Location: Room E212A Anatomy/Zoology Building. Tim Stasevich, PI
This custom-built fluorescence microscope is based on an ASI RAMM frame and has been tailored for advanced live-cell imaging, photomanipulation, and automated single-cell picking. The system is equipped with a high-sensitivity Andor iXon Ultra 888 EMCCD camera and a high-NA Olympus objective set, including 60x oil (NA 1.5), 20x air (NA 0.80), and 10x air (NA 0.40). A 300 mm achromatic tube lens is used in place of the standard 180 mm Olympus lens, resulting in a 1.67× increase in effective magnification.

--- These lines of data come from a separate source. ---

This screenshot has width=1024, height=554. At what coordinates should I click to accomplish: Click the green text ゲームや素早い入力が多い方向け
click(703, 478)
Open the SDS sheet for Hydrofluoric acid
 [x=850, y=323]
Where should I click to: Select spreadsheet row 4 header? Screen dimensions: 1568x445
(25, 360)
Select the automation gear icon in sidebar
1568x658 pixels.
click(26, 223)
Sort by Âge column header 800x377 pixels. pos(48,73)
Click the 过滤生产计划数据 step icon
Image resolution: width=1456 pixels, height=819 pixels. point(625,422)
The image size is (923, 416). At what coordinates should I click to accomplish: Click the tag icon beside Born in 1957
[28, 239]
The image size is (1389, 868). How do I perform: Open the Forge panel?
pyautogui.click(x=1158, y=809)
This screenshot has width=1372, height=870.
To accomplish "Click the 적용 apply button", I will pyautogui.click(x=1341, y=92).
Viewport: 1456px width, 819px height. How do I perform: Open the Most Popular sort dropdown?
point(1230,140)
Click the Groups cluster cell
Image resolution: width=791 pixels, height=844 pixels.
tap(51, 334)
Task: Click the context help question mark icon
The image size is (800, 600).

Four laser lines are available for excitation: 405 nm (250 mW, Stradus), 488 nm (60 mW, OBIS LS), 561 nm (50 mW, OBIS LS), and 637 nm (140 mW, OBIS LX). The excitation path is split into two independent arms. One arm, used for imaging, incorporates a 2D galvo scanner for ring-TIRF and HILO illumination, which provides uniform excitation and enhances signal-to-noise ratio. The other arm is dedicated to photomanipulation and also includes a 2D galvo, allowing spatially flexible illumination patterns for applications such as photobleaching and photoactivation.
TTL triggering coordinates all major components, including the camera, lasers, Z piezo, and filter wheel, enabling precise synchronization during time-sensitive experiments. A near-infrared LED-based focus lock maintains stable focus throughout long-term imaging sessions, including overnight time-lapses. Environmental conditions are controlled with an Okolab UNO chamber (5% CO₂ and temperature control).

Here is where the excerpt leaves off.